New Texas Tech baseball coach Tim Tadlock puts on a Tech baseball jersey during an introductory news conference at Rip Griffin Park in Lubbock on Friday. Tadlock is a Denton native. (Lubbock Avalanche-Journal)
Close to a decade ago now I was sitting in the office a couple of days after writing a story about UNT and the possibility of the school adding a baseball program.
UNT athletic director Rick Villarreal had gone on the record about wanting to start a baseball program within the next 90 days.
My phone rang.
It was an old friend named Tim Tadlock.
When I got into the business back in the late 1990s, one of my first assignments was to cover the local junior college in town.
I lucked out. I was working at the Herald-Democrat, the Sherman/Denison paper, which covered a power house in Grayson County College. Bill Brock was the women’s basketball coach, while Tadlock was the baseball coach.
I was there when Grayson won the NJCAA national title in 1999 and 2000 after Tadlock built the program from scratch.
Brock never had a losing season at Grayson, went to the national tournament as well and now has a couple of national championship rings from his time at Baylor.
Tadlock was an assistant coach at Oklahoma when he called. It turned out he would at least entertain the idea of coming home to Denton, where he was a star player for the Broncos, to try to build another program from scratch at UNT.
I thought a little about that conversation the other day when Tadlock was named the new head coach at Texas Tech.
Tim will win at Tech.

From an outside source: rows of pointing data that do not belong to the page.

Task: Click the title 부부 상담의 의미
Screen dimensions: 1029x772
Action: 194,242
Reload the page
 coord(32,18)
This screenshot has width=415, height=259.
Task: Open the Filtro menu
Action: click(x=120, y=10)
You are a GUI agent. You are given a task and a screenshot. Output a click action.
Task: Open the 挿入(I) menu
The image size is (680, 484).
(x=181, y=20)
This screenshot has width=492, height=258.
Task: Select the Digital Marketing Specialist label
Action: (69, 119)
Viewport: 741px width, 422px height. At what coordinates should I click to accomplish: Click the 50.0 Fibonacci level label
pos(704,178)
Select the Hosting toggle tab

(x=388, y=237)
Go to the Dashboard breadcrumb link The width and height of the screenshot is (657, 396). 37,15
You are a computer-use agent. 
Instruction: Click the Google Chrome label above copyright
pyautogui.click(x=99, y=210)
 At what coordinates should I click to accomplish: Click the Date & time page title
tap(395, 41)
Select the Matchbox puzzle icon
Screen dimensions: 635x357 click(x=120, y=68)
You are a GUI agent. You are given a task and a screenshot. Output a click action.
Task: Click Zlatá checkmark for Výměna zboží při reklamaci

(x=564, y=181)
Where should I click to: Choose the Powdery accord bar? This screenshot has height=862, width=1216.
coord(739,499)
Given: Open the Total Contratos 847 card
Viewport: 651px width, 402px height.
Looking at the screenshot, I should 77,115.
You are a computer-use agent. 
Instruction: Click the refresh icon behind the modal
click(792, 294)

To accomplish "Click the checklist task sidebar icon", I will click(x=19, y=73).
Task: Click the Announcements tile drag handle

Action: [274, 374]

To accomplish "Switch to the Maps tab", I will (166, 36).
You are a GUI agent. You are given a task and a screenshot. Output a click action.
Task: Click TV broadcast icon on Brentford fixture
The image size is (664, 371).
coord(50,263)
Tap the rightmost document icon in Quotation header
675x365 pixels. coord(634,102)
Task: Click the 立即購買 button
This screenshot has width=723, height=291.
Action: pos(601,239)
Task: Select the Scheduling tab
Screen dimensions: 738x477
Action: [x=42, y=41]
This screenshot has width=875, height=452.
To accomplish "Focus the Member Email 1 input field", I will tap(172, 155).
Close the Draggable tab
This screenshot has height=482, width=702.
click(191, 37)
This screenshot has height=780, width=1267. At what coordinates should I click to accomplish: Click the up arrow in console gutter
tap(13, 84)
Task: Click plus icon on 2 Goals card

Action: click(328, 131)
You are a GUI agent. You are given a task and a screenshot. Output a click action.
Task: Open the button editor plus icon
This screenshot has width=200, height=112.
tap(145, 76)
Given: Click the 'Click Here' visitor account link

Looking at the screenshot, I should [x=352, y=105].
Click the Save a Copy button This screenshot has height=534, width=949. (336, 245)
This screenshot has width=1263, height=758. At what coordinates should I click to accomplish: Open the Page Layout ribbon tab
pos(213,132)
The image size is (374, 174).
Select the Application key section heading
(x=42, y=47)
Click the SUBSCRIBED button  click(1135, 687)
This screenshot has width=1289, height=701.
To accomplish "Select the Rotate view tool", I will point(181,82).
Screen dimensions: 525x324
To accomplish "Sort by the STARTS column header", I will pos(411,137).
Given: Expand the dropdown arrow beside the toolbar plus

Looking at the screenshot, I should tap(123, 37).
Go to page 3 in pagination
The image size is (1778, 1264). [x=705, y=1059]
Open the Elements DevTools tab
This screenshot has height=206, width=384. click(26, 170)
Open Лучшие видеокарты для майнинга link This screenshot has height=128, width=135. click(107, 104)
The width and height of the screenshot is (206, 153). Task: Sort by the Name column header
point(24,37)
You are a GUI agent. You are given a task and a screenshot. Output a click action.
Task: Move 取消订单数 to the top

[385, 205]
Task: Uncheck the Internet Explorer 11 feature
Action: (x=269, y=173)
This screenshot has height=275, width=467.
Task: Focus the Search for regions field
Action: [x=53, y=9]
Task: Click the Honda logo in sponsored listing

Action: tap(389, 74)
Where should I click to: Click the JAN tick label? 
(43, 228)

He’s won everywhere he has ever been and is maybe the best recruiter in Texas, not to mention one of the best hitting coaches one will ever find.
It’s a long way from junior college to the majors, but some of his former Grayson players made it. John Lackey made it big. He has a World Series ring and 128 career wins. Brandon Fahey made it, as did Kevin Thompson just to name a few.
UNT will add a program one of these days and will have plenty of good coaches to pick from to lead the way. There is no guarantee UNT would have even been interested in Tadlock if it had started a program. Skip Johnson, another Denton product who is at Texas these days, would have been another possibility.
It’s just interesting to think about the fact that there might have been a chance a few years ago now for UNT to bring one of Denton’s own home.
Especially now that he is the head coach at Tech.
Tadlock is one of the best there is in college baseball. I have no doubt that he will put Tech back on the college baseball map.
I will be following along, pulling for one of the good guys I got to know a little along the way and thinking about what might have been.